### Stored data entries

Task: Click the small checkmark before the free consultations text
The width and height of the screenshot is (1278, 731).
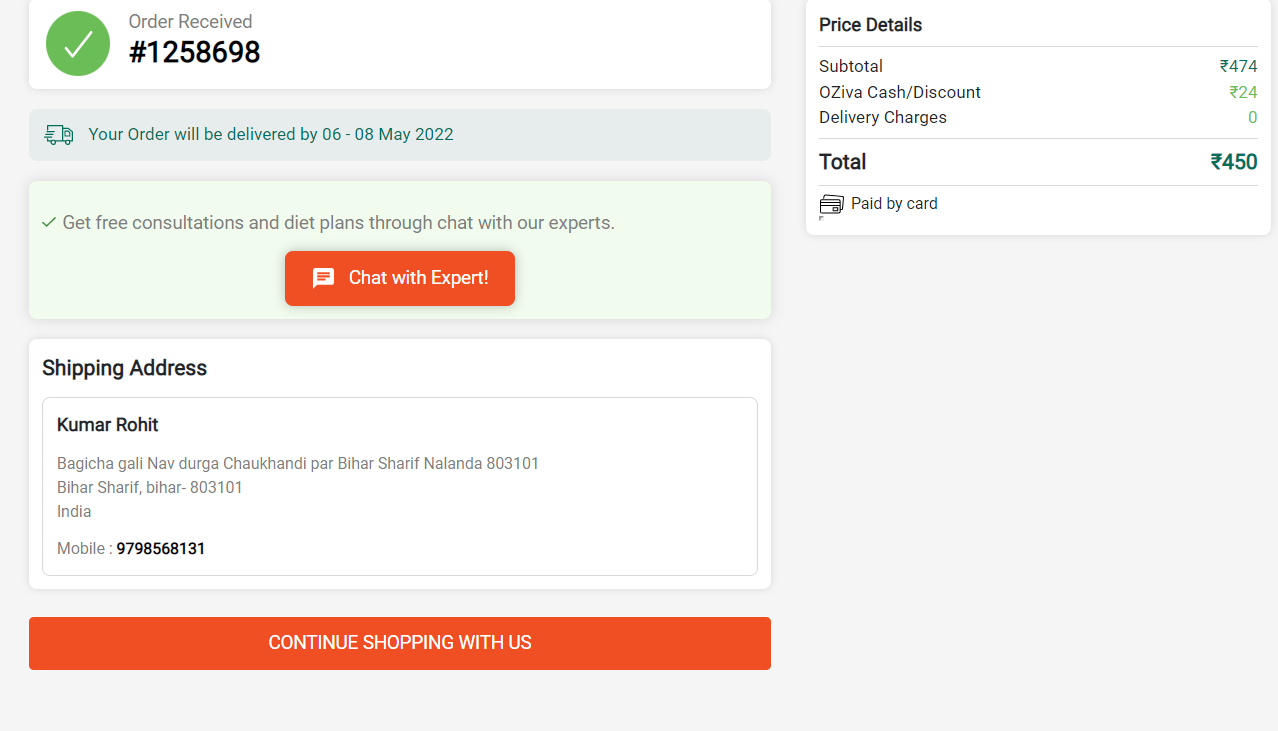Action: coord(49,222)
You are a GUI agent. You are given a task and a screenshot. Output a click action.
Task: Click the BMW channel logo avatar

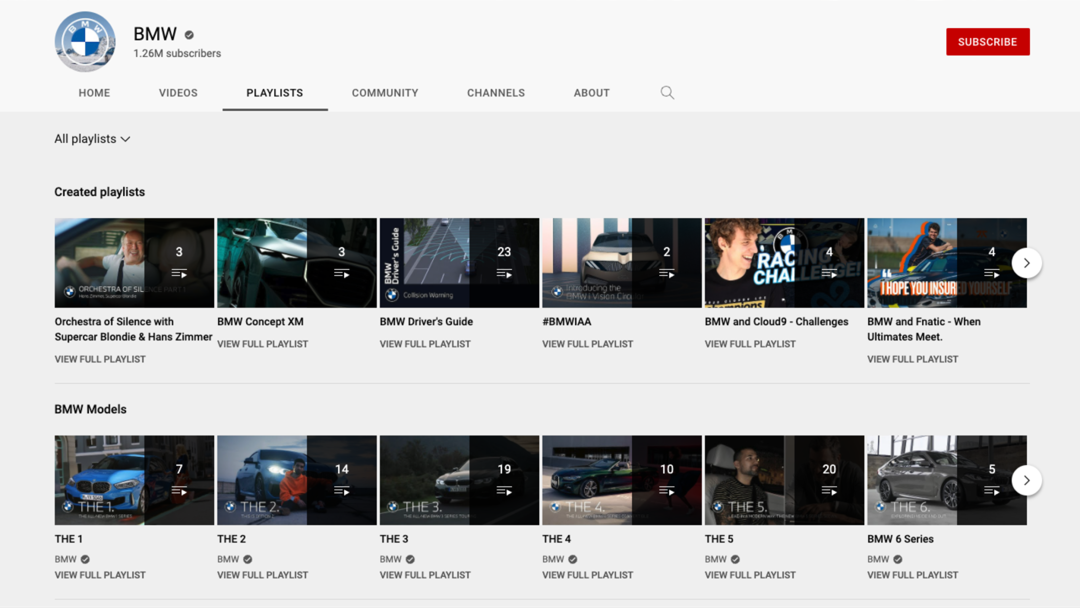85,41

### Activity
Output each record above exactly as written. Skip any pictures.

### Answer to this task
Task: Click the small checkmark before the free consultations text
The width and height of the screenshot is (1278, 731).
Action: coord(49,222)
You are a GUI agent. You are given a task and a screenshot. Output a click action.
Task: Click the BMW channel logo avatar

85,41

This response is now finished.